The B-STAR approach was motivated by the adaptive coil combination (ACC) scheme for noise suppression9. Both these approaches seek to optimize the signal to noise (interference) metric (SNR/SINR) in a spatially varying manner and require repeated eigenanalysis across the imaging scene. When coil sensitivity information is already available, a computationally efficient approach12 for B-STAR exists and is outlined in Figure 1(A). Note that B-STAR relies on the extraction of interference samples (streaks) from all the coils to generate an interference covariance matrix (Figure 1(B)). This matrix is diagonally loaded12 to allow a tradeoff between artifact suppression and signal retention (Figure 1(A)). The result of the B-STAR approach is a set of coil combination maps which act on the coil images to suppress streaking artifacts. An illustration of this artifact suppression is presented in Figure 1(C).
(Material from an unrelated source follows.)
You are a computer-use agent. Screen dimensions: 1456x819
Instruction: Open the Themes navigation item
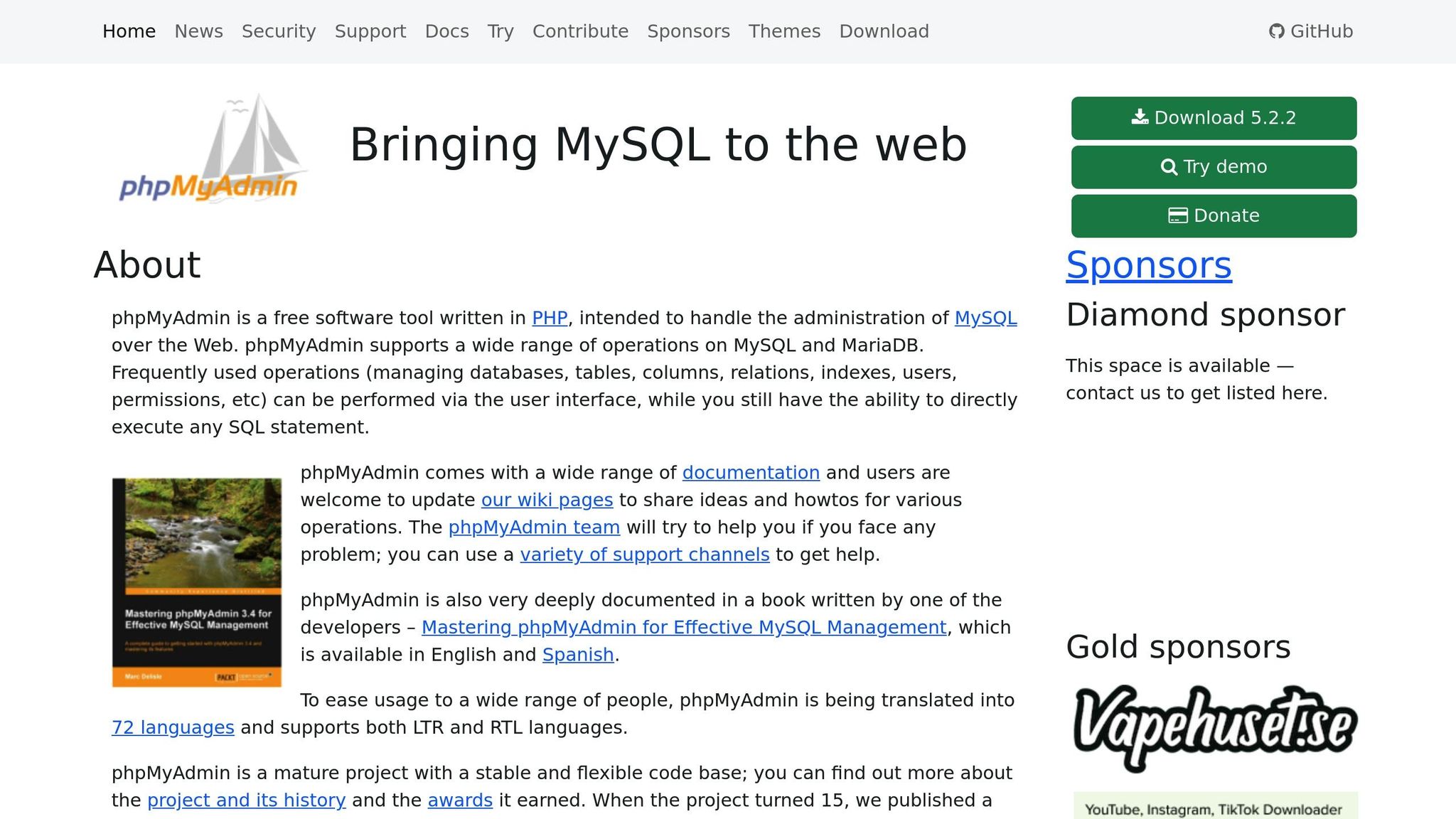(x=784, y=31)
Figure 2(A) reiterates the B-STAR approach for streak artifact reduction. In higher dimensional imaging applications like dynamic imaging/parameter mapping, images sampled at different temporal points may exhibit different streaking behavior. While applying B-STAR for each time point in the temporal dimension is possible, the computational cost scales linearly with time points. Note however, that the suppression of artifact is tied to correlations across the coil dimension (and not space/space-time). An alternative approach is to form a space-time interference matrix by pooling all the interference samples from across space-time and creating a single set of channel combination maps (Figure 2(B)).
Data from a radial fast spin echo (radFSE) pulse sequence were acquired using a 1.5T Siemens scanner on five subjects with echo spacing=7.3ms, 192 views with 256 readout points/view, echo train length=32, TR=4000ms, slice thickness=8mm, 21 slices (7 slices per breath-hold), FOV=400mm, and a 30-channel receiver phased-array RF coil. Streaks from the arms were the dominant source of artifact in this dataset and ROIs to isolate the left and right arms were used to create the interference matrix. The B-STAR method is compared with an automatic coil removal3 method (CR) and with the sensitivity weighted approach2 (SW). Representative results for composite images created from combining data from all 32 echoes are shown in Figure 3. Note that the SW method can handle mild levels of streaking but is unable to suppress strong streaking. The CR method performs well in removing streaks but exhibits a noticeable loss in signal levels. The B-STAR approach in contrast offers a better balance between artifact removal and signal retention. Quantitative metrics1 averaged across subjects/slices and ROIs demonstrates the performance of the different methods.
The multi-contrast data from the radFSE sequence can be reconstructed to yield TE images which can be fit to a T2 map. Figures 4 and 5 presents the results of view-sharing13 driven multi-contrast imaging and T2 mapping. Representative TE images and T2 maps from ACC, CR and the B-STAR methods are presented. Note the presence of streaking artifact in the ACC results (more noticeable in the T2 map as highlighted) and signal loss (along with increased noise amplification) in the CR results. In contrast, the B-STAR T2 map does not have residual streaking or loss of signal.